# [To do]
Please lay out the stretch of the listing from the line that contains "You are a computer-use" through the line that contains "click(19, 397)" as a Markdown table with two columns: Row, holding a running number, and Line. Skip any blank lines and leave the pictures out.

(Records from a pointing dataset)
◇ ◇ ◇
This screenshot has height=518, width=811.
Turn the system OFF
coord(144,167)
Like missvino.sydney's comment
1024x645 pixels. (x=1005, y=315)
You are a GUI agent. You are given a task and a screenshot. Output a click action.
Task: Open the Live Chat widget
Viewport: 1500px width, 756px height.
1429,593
◇ ◇ ◇
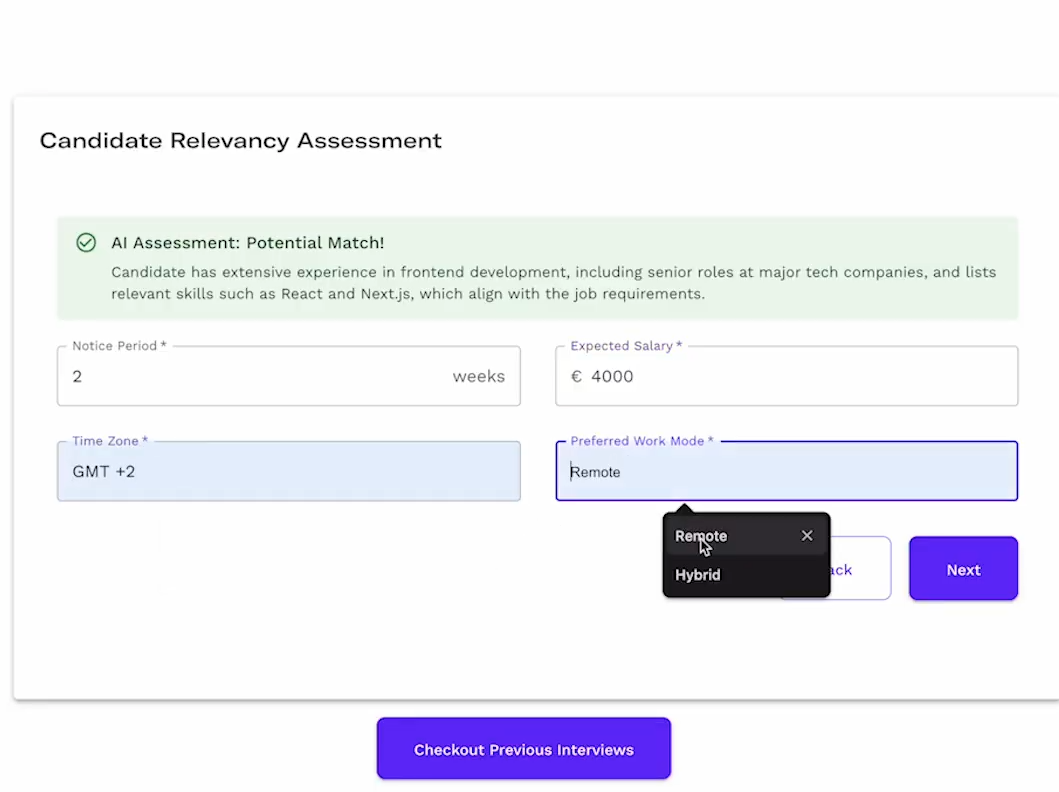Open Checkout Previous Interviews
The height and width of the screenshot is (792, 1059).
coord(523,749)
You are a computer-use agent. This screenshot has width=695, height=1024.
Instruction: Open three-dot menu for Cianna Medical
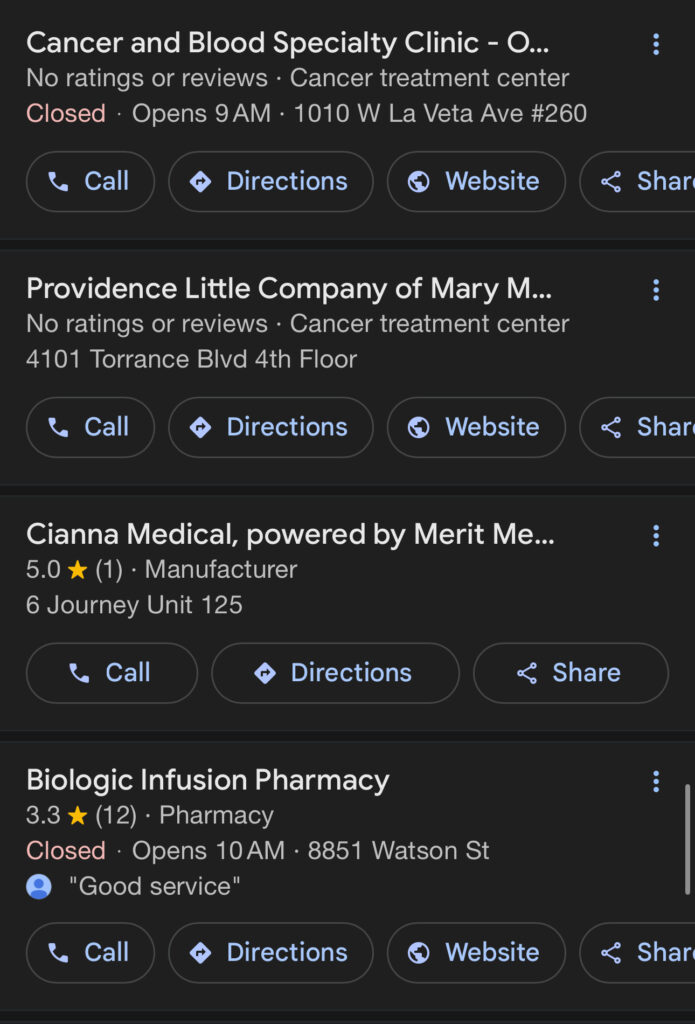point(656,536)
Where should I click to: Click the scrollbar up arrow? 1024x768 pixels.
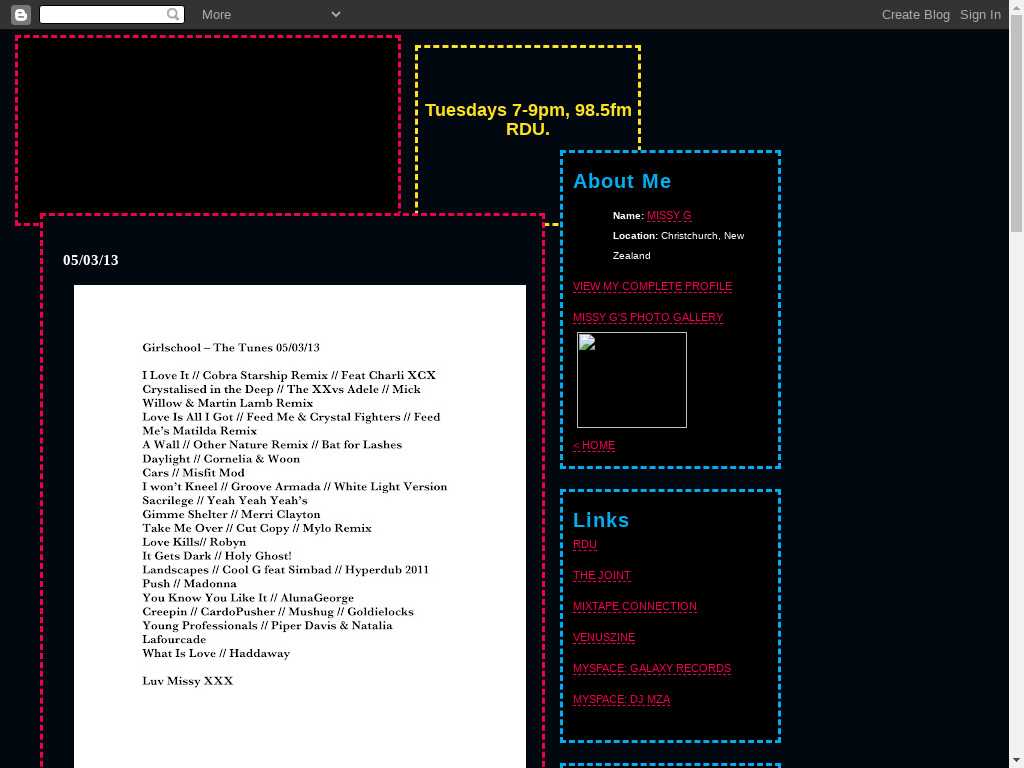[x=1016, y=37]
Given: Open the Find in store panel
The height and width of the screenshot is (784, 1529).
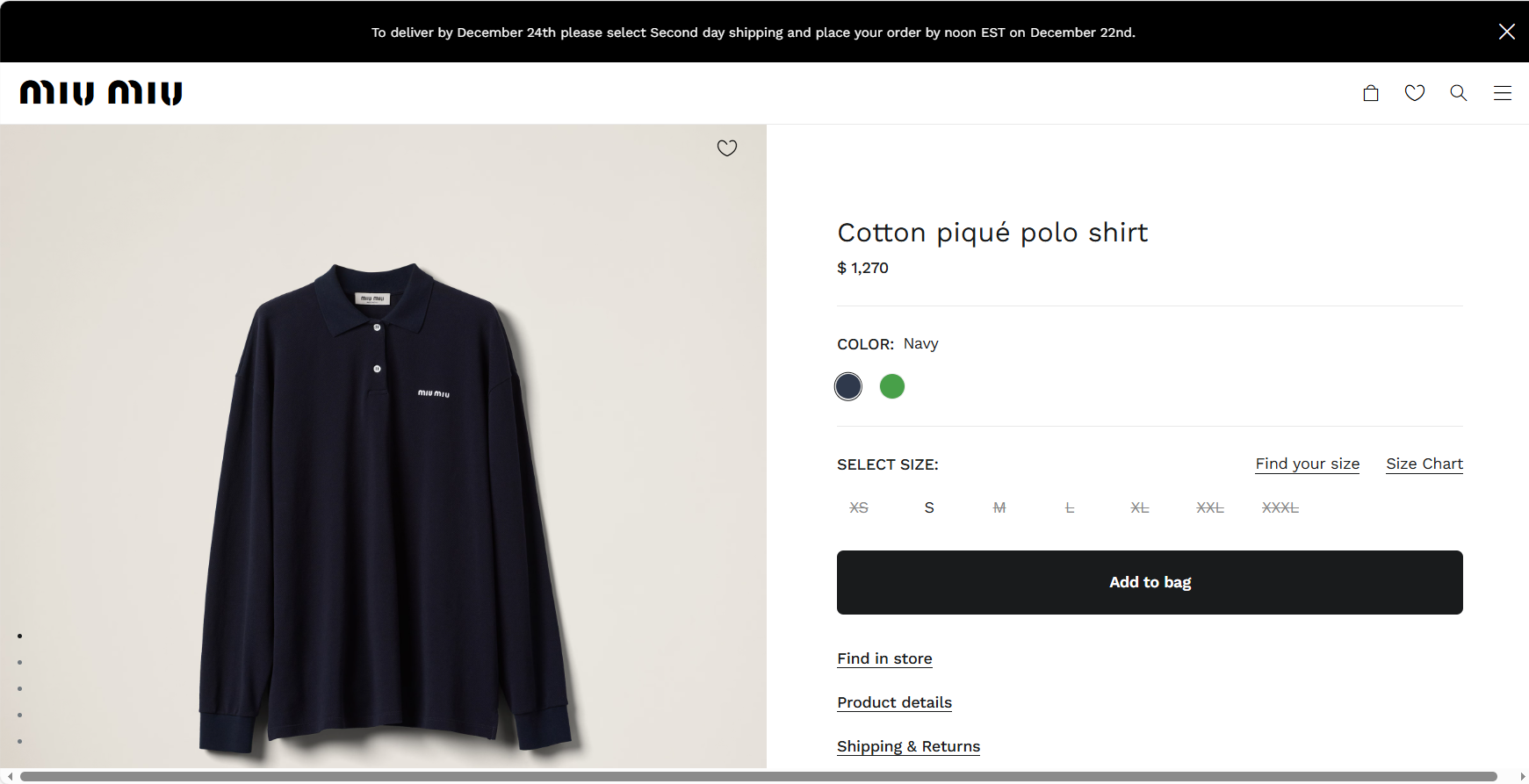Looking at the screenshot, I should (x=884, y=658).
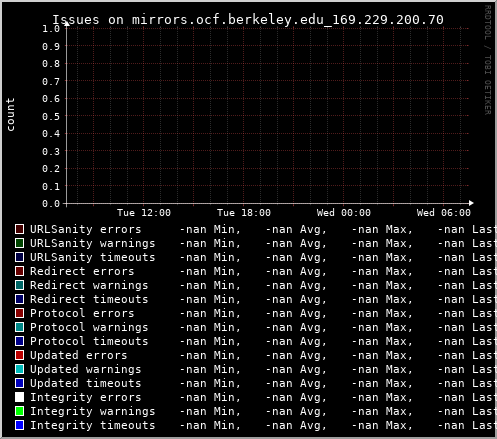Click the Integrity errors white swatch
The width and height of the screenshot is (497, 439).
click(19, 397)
◇ ◇ ◇
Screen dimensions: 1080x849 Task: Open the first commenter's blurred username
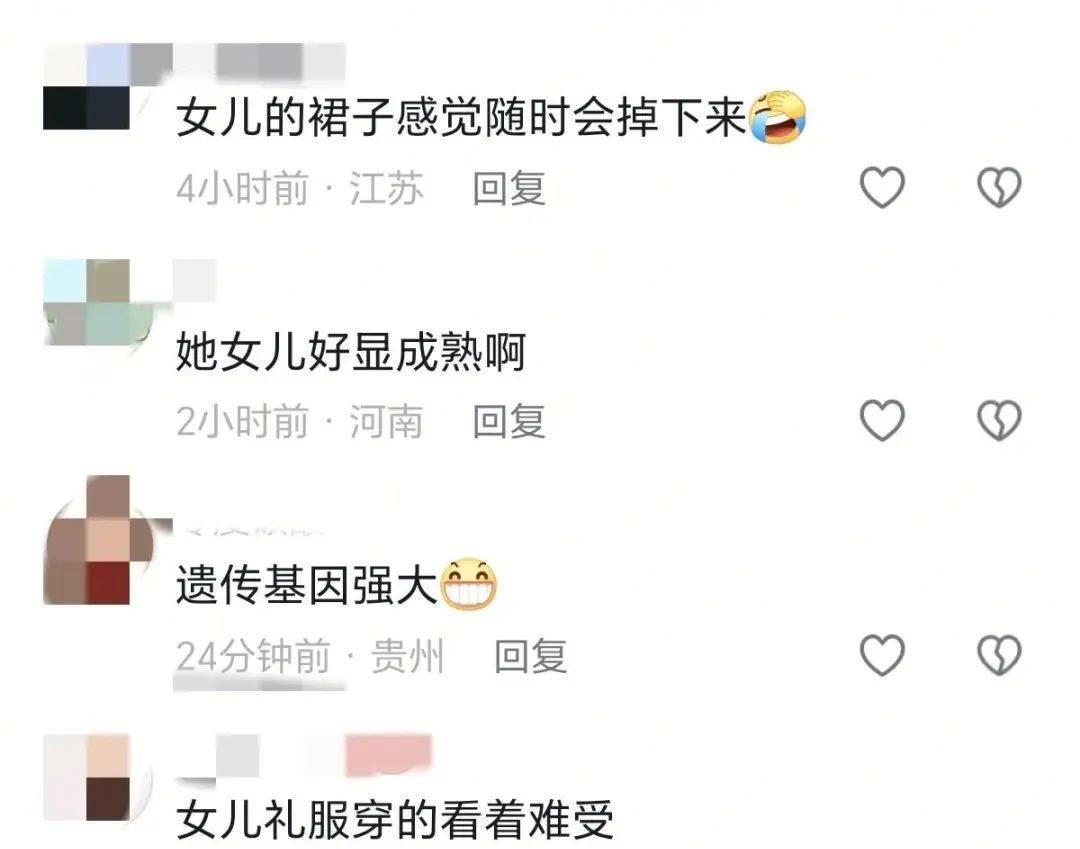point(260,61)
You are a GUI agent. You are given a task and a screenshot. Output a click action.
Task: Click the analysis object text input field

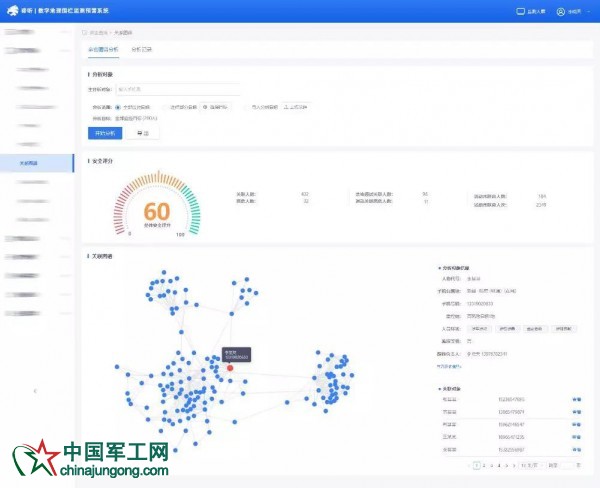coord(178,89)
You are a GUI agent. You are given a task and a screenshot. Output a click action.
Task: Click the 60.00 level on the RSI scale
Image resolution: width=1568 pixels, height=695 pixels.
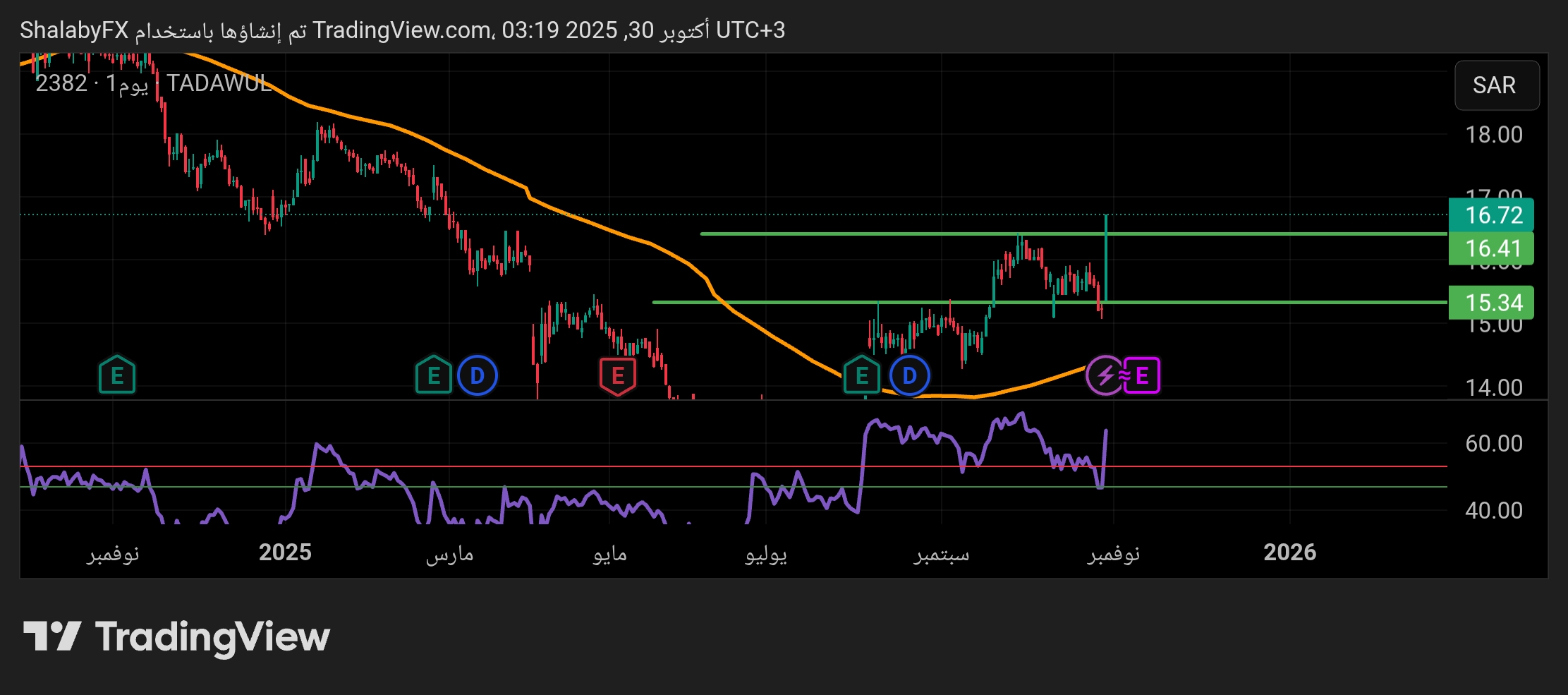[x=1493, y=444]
◇ ◇ ◇
# [The result]
| Row | Line |
|---|---|
| 1 | You are a computer-use agent. This screenshot has width=695, height=1024. |
| 2 | Instruction: Open three-dot menu for Cianna Medical |
| 3 | point(656,536) |
| 4 | Where should I click to: Click the scrollbar up arrow? 1024x768 pixels. |
| 5 | [x=1016, y=37] |
| 6 | Given: Open the Find in store panel |
| 7 | The height and width of the screenshot is (784, 1529). |
| 8 | Looking at the screenshot, I should (x=884, y=658). |
| 9 | Click the Integrity errors white swatch |
| 10 | The width and height of the screenshot is (497, 439). |
| 11 | click(19, 397) |